How rare is actual deletion? Of the 270 occupations listed in the 1950 US Census, automation has fully eliminated exactly one: elevator operators.¹¹ And even there, the punchline runs the wrong way for the doomers — elevator installers and repairers are today the highest-paid blue-collar trade in America, with a median wage above $106,000, more than double the median for all US workers, no college degree required.¹² The job of riding along and pressing the button was worth little precisely because it was easy. The value moved one rung up the stack, to the people who maintain and verify a safety-critical machine. That is the software argument in miniature.

Who pays for the transition

Saying "it worked out every time before" is true and also not the whole story. The aggregate works out; specific people pay. It's worth being precise about who, because the historical record points to a specific split — and it isn't "everyone in the affected occupation."

The best-studied case is the disappearance of hand-picked cotton, which played out in two phases. In the first phase, labor left before the machines arrived: workers were pulled north by industrial wages that farm work couldn't match, and wartime labor shortages made hand labor scarce and expensive. The econometric estimates attribute the majority of the decline in hand-picking to that pull — Peterson and Kislev put it at nearly four-fifths.¹³ Farmers didn't want to mechanize; hand labor was familiar and the machines were expensive and unproven. They adopted the picker because the workers had found something better. This is the general pattern economists call induced innovation: labor-saving technology mostly gets adopted in response to labor becoming scarce or expensive, not the other way around.¹⁴ The machine is usually the economy's answer to "the workers left," not the cause of them having nowhere to go.

But there was a second phase. Once the machine was cheap and proven, it finished the job — Grove and Heinicke's data on 1949–1964 shows collapsing demand driving out whoever still remained in the fields.¹⁵ And those people, the ones still hand-picking cotton fifteen years after the exodus began, took the hit with the fewest alternatives and the least compensation. The same asymmetry shows up in every transition since: displaced manufacturing workers in the 1980s who waited for the old jobs to come back saw permanent earnings declines of 20 percent and more, while those who moved early moved up.¹⁶ The pain is real, but it isn't distributed randomly and it isn't distributed evenly across the occupation. It concentrates on whoever is still standing in the old spot when the second phase arrives.

That's the honest version of "it will be painful for those who don't adapt" — not a moral judgment, just the mechanics. The first movers get the pull: better wages somewhere else, or more leverage in the same job with the new tool. The transition's costs land on the holdouts, and on the unlucky cohort that happens to be standing on the bottom rung when the ladder gets redesigned. Which is exactly why the right response to AI, for an individual engineer and everyone else, is boring: learn the tool early, move toward the judgment work, and don't be the last person hand-picking the cotton.

What about the Luddites?

Any honest version of this argument has to face the canonical counterexample, because there is one transition in the record where the glass really did empty and the people really did drown: the handloom weavers.

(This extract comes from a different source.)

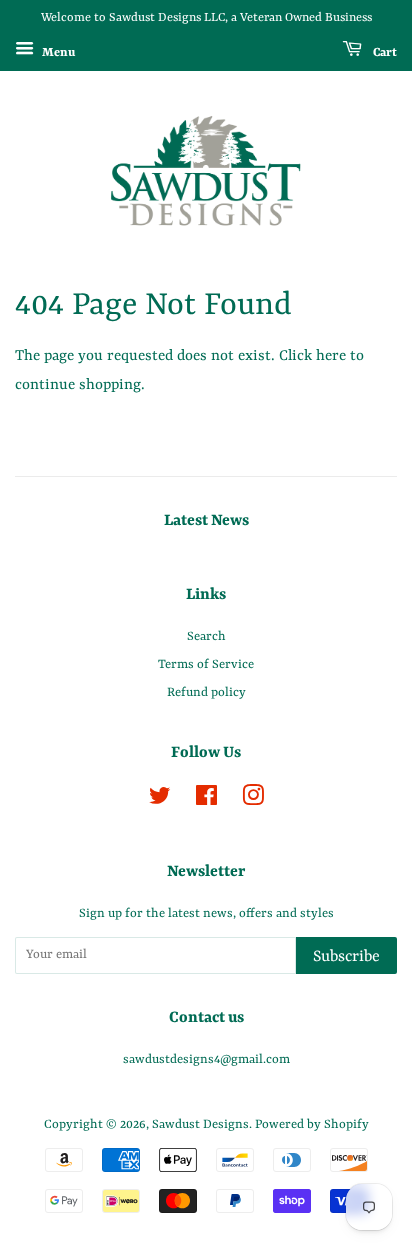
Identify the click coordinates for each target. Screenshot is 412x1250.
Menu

Even there, the front half follows the familiar script. Factory spinning in the 1780s made yarn cheap, demand for handloom weavers boomed, and their earnings rose into what's remembered as the golden age of the handloom weaver. And then induced innovation did its usual thing, with a cruel twist: precisely because weaver wages were high, building a power loom became profitable. The cottage industry's own prosperity summoned the machine that killed it.¹⁷

The back half is the worst on record. Real wages for handloom weavers more than halved between 1806 and 1820.¹⁸ Their numbers went from 250,000 around 1800 to 7,000 sixty years later.¹⁹ There was no nearby redefined role: power looms needed far fewer, less-skilled operators at lower pay, so several hundred thousand skilled, autonomous, well-paid artisans were replaced by a smaller number of worse-paid factory hands. The pain lasted a generation, the gains went elsewhere, and it was bad enough that David Ricardo — the founder of the "machinery creates more demand for labor" position — publicly reversed himself. The Luddites, for what it's worth, weren't anti-technology; many were skilled machine operators. They were protesting exactly this.

So why doesn't this case sink the argument? Look at what made it so bad. The escape routes were closed: the Napoleonic Wars had wrecked the economy, unemployment was already high, and there was no booming sector pulling weavers out. The holdouts held out for decades, working the handloom at ever-falling wages. The catastrophe wasn't caused by the loom alone; it was the loom arriving into an economy with no exits.

But there's a deeper difference, and it's the one this whole essay turns on. The power loom was a single-purpose machine. It loomed. It was useless for anything else, and — like the engine to the horse — it offered the weaver nothing. A weaver couldn't pick up the power loom and become a better weaver; the machine simply was the weaving, and the weaver's skill was worth nothing to it.

AI is not a loom. It's the most general-purpose tool ever built, it's in the hands of the people it supposedly displaces, and it makes them better at their own job the moment they pick it up. The weaver's machine emptied one glass and refilled none. This one refills the glass while it drinks — which is precisely why the weavers' fate, real as it was, is the wrong precedent. The right worry isn't the loom scenario; it's the ordinary transition pain of the previous section, concentrated on holdouts and unlucky cohorts. That pain is real. It is not extinction.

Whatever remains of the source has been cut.